═══ PASSAGE

Chapter 7: Conclusions and
Recommendations

Popular opinion on the topic of
consumer audio systems is that low frequencies are “hard to localize,” and thus
can be reproduced by a mono subwoofer in some non-critical location. However, a paper discussing DTS’ technique
for encoding surround sound (Smyth, 1999) stated that “experimental evidence
suggests that it is difficult to localize mid-to-high frequency signals above
about 2.5 kHz” (p. 18). Smyth
continues, commenting that when a listener is presented with concurrent low and
high frequency information, that high frequencies are relatively unimportant
for proper image localization. His
statement seemed to oppose what is popularly said about localization, and
prompted the preliminary research for this thesis.
What does the statement “hard to
localize,” encompass? There seems to be
several ways to interpret this. One
might say that this describes sounds that are least accurately localized (i.e.
larger minimum audible angle). The
easier a sound is to localize, the more accurate one should be able to locate
it. However, others might argue this
describes those sounds that are “confusing” to localize (especially front from
back). For instance, sounds without
monaural pinna cues (i.e. not containing the 5-12 kHz range) are often
difficult to discern front from back.
Even further, this might describe a listener’s confidence in the
location of the event. Most listeners
are not confident in the location of narrow band continuous sounds, even though
they may be able to determine the correct location. Realize that this claim is open to interpretation, and most
likely is a collective representation of all of these items.
During this investigation, several interesting discoveries
were made. First, it seems logical that
subwoofers are also fairly difficult to localize. However, this is not
Subwoofers are difficult to localize because they typically
reproduce continuous, narrow band (20-100 Hz) sounds. Much of the localization research (see Blauert, 1999) has shown
that sounds get easier to localize with increasing bandwidth. This is because the number and type of
localization cues increase with bandwidth, thus providing more cues for the
brain to compare. For instance, to
localize a low frequency tone, a listener must rely only on interaural time
differences; no level differences or pinna cues are present. On the other hand, white noise exhibits low
frequency ITDs, pinnae cues and high frequency ILDs. Each of these cues will be in agreement to clearly indicate the
location of the sound event. This
results in a more confident sense of a source’s location. Also, impulsive sounds produce transients in
the localization cues, which allows the brain to better interpret the location.

══════
═══ GIVEN INFORMATION

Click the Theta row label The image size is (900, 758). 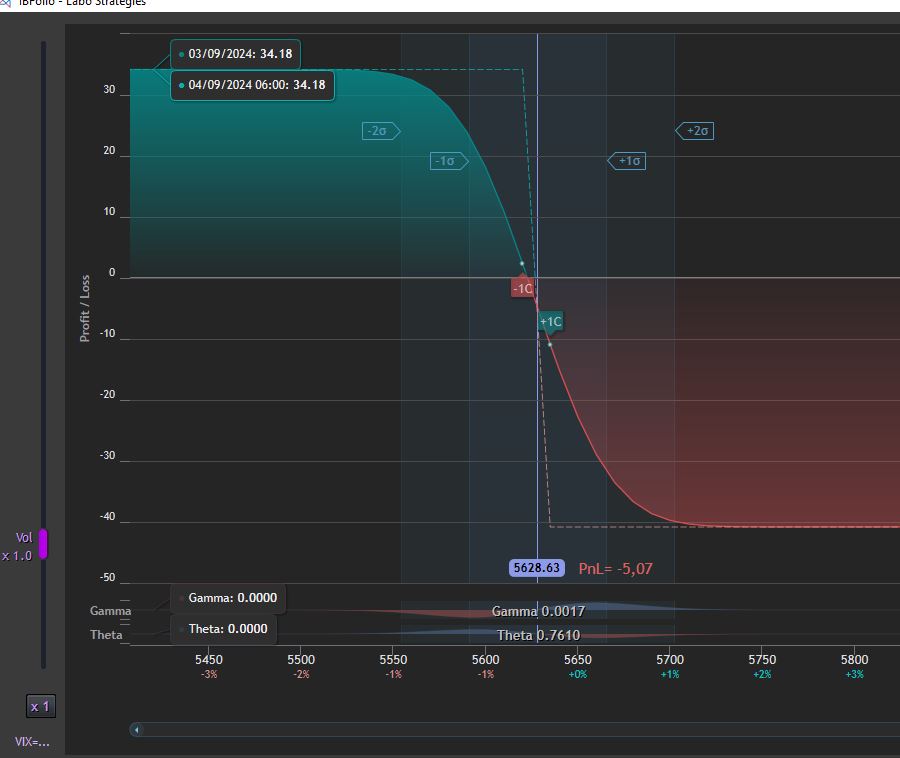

══════

> **ACTIONS TO TAKE**
[1] In the chapter on sound localization, above roughly what frequency does Smyth's paper say mid-to-high frequency signals are difficult to localize?
[2] Name every interpretation of the phrase "hard to localize" that the chapter on sound localization offers.
[3] Write the next portion of the chapter on sound localization, picking up after its final sentence.
The data bear no relation to the chapter on sound localization.

> **OUTPUTS BY TASK**
[1] About 2.5 kHz.

[2]
- Sounds that are least accurately localized, meaning those with a larger minimum audible angle.
- Sounds that are "confusing" to localize, especially front from back.
- Sounds whose location a listener is not confident about.

[3]
Although having a smaller MAA than middle frequencies, low
frequencies are probably the “most confusing” to localize. Frequencies under about 5 kHz are devoid of
monaural pinnae cues, which help avoid front/back confusion. In addition, Hartmann (1983) has suggested
that reverberation due to room acoustics has the most impact on the
localization of low frequency signals.
Yet, listeners should be able to discern left-from-right, because of
dominant low frequency ITD cues.
In an attempt to further investigate
this topic of localization versus frequency, this thesis studied the effect
that spatially relocating portions of the audible spectrum have on the
localization of a stereo image. This
“spatial relocation” commonly occurs in consumer electronics, where tweeters
(high frequencies) are often physically separated from a woofer (low
frequencies), sometimes by a significant distance (see Figure 1).
The experiments for this thesis compared the relative shift
of a stereo image caused by horizontally relocating various low and high
frequency bands. Specifically, in a
stereo speaker setup (± 40º), frequency bands were relocated from the left
speaker to an offset speaker 15º closer to the median plane (see Figure 14). The
subjects were asked to comment on the relative shift of a centrally located
image created by white noise bursts and music.
These back-to-back comparisons would include two of seven
conditions including stereo (no relocation) or six different relocated
frequency bands: A (80-800 Hz), AB (80-1,600 Hz), ABC (80-5,000 Hz), E
(12,000-20,000 Hz), DE (5,000-20,000 Hz), or CDE (1,600-20,000 Hz). The frequency points which define these
bands were chosen because they compare low and high frequencies and are known
to contain localization cues of relative dominance. ITDs are known to dominate the 20-800 Hz range, while their
effect diminishes from 800-1,600 Hz, having no effect above this range. Pinnae cues occur in the 5-12 kHz range (see
Blauert, 1999).
Moving these frequency bands from the left channel to the SR
channel (see Figure
20) would essentially alter the localization cues of the
overall auditory event. The theory
behind the experiments was that the most dominant localization cues would
create the most noticeable shift towards the right. This is because ultimately, there are several localization cues
that have a relative salience across the audible spectrum. The most important of these is the low
frequency (< 800 Hz) interaural phase differences (IPD). This is followed by high frequency (2 -20 kHz)
interaural level difference (ILD) and lastly, the monaural spectral cues of the
pinnae (5-12 kHz).
From
experimental listening tests performed for this thesis, it has been shown that
relocating the lower frequency bands (A, AB, ABC) caused more noticeable
horizontal shifts to the stereo image than those caused by relocating the high
frequency bands (E, DE, CDE). While
music was used for portions of the experiment, the most reliable test signal
was a set of white noise bursts. Not
only does white noise represent an even distribution of spectral energy, but is
also known to be one of the easiest types of sounds to localize (Stevens &
Newman, 1936). Music has a time-varying
amount of spectral energy, which makes it more difficult for the listener to
notice the spatial relocation.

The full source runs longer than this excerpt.